## [AIM OF THE TASK]
Revise these lines by replacing "screenshot" with "image" throughout and leaving all other text unchanged. Omit the pictures from your answer.
----
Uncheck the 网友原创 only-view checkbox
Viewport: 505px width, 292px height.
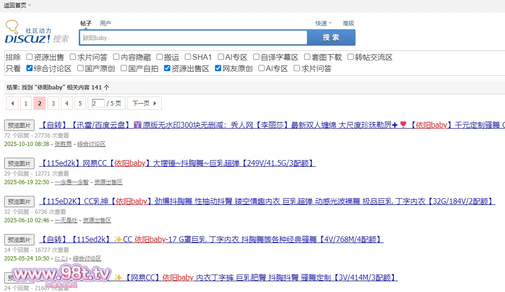(218, 68)
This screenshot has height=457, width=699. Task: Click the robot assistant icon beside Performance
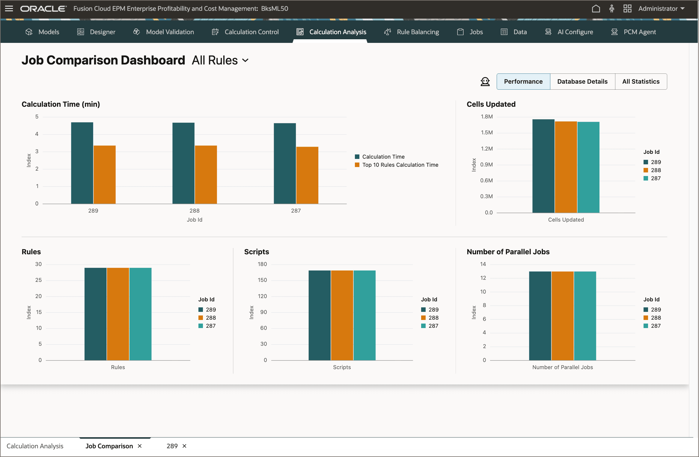coord(485,81)
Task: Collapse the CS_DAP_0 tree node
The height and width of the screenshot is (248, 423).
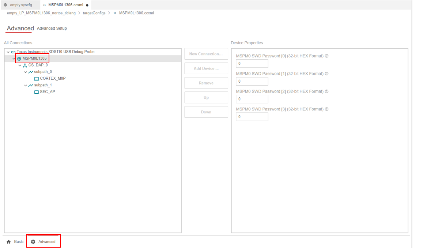Action: point(20,65)
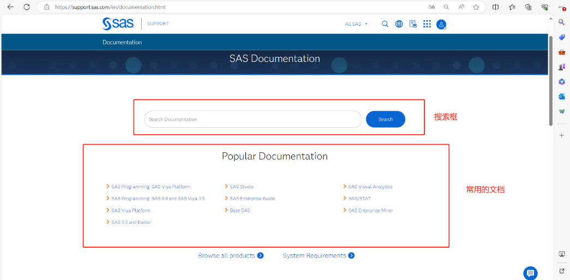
----
## [REPLY TO THE TASK]
Uncheck the 网友原创 only-view checkbox
Viewport: 505px width, 292px height.
(218, 68)
This image has height=457, width=699. Task: Click the robot assistant icon beside Performance
coord(485,81)
Task: Collapse the CS_DAP_0 tree node
The height and width of the image is (248, 423).
Action: point(20,65)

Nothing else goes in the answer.